Era stato arrestato il 9 gennaio 1997, riconosciuto tra gli affiliati del boss Vincenzo Virga, catturato da latitante nel 2001. Per l’intera durata della sua detenzione la mafia di Trapani ha sostenuto i suoi familiari, in segno di riconoscenza per il contribuito nel sequestro del piccolo Giuseppe Di Matteo, figlio del pentito Santino Di Matteo, rapito il 23 novembre 1993 e sciolto nell’acido l’11 gennaio 1996. La sua abitazione era stata individuata su richiesta del capomafia Virga, a sua volta attivato da Leoluca Bagarella e Matteo Messina Denaro, il super ricercato di Castelvetrano. Per tenere il ragazzino in ostaggio venne costruita una cella nell’abitazione di Costa, che vide personalmente l’arrivo del bambino chiuso nel portabagagli e incappucciato. Nella sentenza si legge che “tutte le mattine si presentava puntuale nella casa-prigione, chiedendo ai carcerieri quali generi alimentari gradissero, provvedendo al loro acquisto”.
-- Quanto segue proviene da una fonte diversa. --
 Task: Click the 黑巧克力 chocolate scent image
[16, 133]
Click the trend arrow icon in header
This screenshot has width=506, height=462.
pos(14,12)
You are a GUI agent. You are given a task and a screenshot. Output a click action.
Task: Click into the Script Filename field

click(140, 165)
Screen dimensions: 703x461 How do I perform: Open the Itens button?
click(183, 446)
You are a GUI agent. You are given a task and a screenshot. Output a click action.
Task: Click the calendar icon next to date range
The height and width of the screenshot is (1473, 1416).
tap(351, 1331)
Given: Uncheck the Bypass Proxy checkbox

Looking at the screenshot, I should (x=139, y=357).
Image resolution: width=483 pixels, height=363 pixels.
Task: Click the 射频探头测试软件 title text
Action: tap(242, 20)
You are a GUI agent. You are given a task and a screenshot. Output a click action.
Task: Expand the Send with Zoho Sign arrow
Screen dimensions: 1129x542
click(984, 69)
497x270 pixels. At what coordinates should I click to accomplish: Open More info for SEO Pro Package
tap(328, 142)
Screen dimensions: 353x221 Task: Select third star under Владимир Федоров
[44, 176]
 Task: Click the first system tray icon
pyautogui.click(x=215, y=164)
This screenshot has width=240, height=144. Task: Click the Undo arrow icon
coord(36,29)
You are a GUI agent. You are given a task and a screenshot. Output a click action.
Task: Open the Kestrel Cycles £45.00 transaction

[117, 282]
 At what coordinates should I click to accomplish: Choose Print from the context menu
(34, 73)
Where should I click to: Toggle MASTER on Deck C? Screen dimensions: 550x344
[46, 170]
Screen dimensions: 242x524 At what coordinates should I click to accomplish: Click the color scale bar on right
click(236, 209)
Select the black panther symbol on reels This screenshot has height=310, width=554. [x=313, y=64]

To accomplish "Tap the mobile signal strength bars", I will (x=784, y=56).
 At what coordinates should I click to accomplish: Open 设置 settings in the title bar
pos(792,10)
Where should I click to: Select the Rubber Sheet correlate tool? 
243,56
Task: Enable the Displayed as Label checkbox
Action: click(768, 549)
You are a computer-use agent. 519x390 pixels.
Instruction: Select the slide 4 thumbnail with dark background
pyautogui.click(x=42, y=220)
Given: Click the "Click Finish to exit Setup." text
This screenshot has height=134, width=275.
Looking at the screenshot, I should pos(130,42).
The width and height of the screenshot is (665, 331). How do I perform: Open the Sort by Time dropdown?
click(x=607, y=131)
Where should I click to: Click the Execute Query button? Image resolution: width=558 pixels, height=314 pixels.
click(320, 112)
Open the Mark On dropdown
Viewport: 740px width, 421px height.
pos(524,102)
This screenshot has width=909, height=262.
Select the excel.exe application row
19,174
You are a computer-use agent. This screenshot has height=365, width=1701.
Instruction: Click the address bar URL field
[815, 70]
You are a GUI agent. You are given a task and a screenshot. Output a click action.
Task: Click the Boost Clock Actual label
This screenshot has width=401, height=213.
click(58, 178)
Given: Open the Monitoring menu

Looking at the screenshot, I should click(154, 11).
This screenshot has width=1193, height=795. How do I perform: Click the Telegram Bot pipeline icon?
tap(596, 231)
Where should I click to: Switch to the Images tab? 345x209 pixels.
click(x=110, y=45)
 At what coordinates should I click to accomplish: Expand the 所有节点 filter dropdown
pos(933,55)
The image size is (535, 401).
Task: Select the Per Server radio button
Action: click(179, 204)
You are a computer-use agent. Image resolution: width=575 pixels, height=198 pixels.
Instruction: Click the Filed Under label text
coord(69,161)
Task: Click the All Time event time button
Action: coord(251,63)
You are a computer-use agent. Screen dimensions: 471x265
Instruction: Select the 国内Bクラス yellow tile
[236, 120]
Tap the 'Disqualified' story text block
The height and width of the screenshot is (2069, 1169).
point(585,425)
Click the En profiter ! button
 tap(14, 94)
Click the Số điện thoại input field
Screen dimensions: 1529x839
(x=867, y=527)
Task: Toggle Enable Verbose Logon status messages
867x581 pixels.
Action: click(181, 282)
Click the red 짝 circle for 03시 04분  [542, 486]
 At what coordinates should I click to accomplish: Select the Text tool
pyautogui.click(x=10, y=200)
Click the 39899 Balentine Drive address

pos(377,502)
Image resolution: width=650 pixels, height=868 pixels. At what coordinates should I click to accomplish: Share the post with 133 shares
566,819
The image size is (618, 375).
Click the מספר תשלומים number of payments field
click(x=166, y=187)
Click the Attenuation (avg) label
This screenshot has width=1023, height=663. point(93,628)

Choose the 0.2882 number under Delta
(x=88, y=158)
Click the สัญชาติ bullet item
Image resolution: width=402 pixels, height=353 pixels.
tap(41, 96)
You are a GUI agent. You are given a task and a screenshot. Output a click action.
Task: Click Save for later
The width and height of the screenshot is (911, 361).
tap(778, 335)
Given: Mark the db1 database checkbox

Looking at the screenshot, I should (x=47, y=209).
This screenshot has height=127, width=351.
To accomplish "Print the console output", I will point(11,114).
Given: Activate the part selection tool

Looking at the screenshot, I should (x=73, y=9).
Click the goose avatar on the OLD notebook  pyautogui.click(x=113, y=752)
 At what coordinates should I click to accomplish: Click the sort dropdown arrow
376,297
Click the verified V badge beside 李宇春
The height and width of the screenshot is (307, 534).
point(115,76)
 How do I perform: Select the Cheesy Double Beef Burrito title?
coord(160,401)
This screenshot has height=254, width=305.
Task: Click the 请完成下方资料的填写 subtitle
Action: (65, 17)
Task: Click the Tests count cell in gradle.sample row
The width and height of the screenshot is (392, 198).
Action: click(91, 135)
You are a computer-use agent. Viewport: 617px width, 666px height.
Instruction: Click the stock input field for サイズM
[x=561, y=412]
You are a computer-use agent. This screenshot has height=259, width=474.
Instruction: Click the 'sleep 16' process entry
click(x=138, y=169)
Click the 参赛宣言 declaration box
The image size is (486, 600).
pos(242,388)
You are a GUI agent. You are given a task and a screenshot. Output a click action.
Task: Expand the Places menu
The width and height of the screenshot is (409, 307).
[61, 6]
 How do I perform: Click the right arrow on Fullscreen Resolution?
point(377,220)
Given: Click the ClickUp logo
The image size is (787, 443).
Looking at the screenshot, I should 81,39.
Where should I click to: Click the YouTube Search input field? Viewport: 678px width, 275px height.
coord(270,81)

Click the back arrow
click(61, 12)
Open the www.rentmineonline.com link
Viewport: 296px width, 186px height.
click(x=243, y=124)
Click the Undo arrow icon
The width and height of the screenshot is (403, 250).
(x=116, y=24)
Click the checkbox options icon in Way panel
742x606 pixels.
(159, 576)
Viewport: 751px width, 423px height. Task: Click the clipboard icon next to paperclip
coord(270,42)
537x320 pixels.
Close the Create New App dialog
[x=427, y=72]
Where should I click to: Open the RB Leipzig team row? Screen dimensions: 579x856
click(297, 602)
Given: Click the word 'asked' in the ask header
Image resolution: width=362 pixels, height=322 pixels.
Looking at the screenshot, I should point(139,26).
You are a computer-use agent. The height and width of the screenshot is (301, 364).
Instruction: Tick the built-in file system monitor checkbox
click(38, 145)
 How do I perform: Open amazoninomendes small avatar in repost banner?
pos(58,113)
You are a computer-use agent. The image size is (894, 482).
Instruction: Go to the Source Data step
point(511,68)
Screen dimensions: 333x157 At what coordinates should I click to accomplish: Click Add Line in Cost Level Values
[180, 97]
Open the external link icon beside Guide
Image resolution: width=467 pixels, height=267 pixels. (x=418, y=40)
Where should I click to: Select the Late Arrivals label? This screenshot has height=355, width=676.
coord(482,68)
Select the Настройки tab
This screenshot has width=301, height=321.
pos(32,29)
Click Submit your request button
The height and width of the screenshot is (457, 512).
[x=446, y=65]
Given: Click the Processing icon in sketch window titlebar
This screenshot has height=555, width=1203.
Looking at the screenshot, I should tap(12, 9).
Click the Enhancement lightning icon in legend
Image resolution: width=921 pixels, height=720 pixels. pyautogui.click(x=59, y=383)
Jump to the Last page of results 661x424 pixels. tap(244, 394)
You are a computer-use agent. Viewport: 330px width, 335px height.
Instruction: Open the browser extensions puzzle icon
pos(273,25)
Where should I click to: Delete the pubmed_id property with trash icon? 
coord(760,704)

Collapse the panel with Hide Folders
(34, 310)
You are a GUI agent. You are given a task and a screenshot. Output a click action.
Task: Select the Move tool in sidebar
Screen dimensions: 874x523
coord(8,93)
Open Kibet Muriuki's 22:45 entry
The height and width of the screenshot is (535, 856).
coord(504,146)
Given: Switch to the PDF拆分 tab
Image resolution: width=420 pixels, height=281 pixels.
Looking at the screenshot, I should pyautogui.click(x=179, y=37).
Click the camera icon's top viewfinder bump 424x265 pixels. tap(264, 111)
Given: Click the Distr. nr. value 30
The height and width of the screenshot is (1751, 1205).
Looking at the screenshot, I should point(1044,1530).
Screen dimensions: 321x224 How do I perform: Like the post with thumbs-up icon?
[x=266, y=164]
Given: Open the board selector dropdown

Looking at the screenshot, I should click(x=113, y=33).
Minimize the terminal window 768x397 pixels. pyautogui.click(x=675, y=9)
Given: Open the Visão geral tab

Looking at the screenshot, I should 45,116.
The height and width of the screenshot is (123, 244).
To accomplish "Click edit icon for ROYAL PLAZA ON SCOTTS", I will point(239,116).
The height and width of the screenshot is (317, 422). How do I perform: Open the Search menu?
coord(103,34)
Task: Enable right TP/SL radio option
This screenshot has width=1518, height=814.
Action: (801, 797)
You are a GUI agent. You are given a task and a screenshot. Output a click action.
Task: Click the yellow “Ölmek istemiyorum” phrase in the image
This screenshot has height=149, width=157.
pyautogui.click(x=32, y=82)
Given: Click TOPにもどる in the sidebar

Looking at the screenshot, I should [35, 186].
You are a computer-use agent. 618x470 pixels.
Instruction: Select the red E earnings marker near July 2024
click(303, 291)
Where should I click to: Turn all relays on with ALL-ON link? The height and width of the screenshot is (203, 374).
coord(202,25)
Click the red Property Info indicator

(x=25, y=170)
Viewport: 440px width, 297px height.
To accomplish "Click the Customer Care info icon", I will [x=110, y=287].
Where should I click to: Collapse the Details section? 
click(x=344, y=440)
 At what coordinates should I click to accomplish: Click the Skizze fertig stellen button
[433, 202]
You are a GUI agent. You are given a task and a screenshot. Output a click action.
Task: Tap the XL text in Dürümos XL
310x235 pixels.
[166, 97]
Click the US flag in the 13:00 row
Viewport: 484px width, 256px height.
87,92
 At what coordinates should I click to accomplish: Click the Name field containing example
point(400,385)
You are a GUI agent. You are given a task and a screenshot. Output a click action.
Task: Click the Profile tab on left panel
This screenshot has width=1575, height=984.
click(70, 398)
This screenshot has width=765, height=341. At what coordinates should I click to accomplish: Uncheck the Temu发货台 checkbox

Dopo la sua scarcerazione, avvenuta il 3 febbraio 2017, aveva ristabilito i contatti con i figli di Virga, Francesco e Pietro, entrambi arrestati nel blitz Scrigno. Secondo i pm della Dda di Palermo (procuratore aggiunto Paolo Guido, sostituto procuratore Gery Ferrara) stava tentando di realizzare un deposito di carburanti tra Custonaci e San Vito lo Capo e di rilevare un oleificio di oltre mille metri quadri. Dopo l’arresto del boss trapanese, Nino Buzzita, in manette anche lui nel del 5 marzo 2019 e tuttora ai domiciliari, Costa si stava adoperando per recuperare un credito di mille euro avanzato dall’anziano capomafia per la vendita di bestiame. “Salvatò minaccialo… glieli dobbiamo fare dare”, diceva ad uno dei suoi complici, “gli dici, se n’è andato a ‘ricorrere’ da qualche parte questo cristiano”.

Tornato in libertà, stava provando ad intrufolarsi nella gestione della Calcestruzzi Barone, facendo leva su un vecchio legame con gli eredi di Virga. Nel corso delle intercettazioni è emerso che all’interno dell’impresa “vi erano ancora attuali interessi e partecipazioni riconducibili ai mafiosi Pietro Virga e Vito Mazzara, boss ergastolano recentemente assolto per l’omicidio del giornalista Mauro Rostagno. Secondo gli investigatori della Dia di Trapani l’interesse nell’impianto sarebbe cresciuto in seguito ad un colloquio con il killer di Cosa Nostra, Vito Mazzara, tuttora detenuto nel carcere di Parma. I due sono parenti perché Costa ha sposato una nipote di Mazzara. Ma a metterli in contatto lo scorso 23 settembre 2019 sarebbe stato il cappellano del carcere di Parma, Giovanni Mascarucci. “Buongiorno, mi ha detto Vito… vi manda un caro saluto e spera di vedervi presto”. Poi Costa si attivò per raggiungerlo.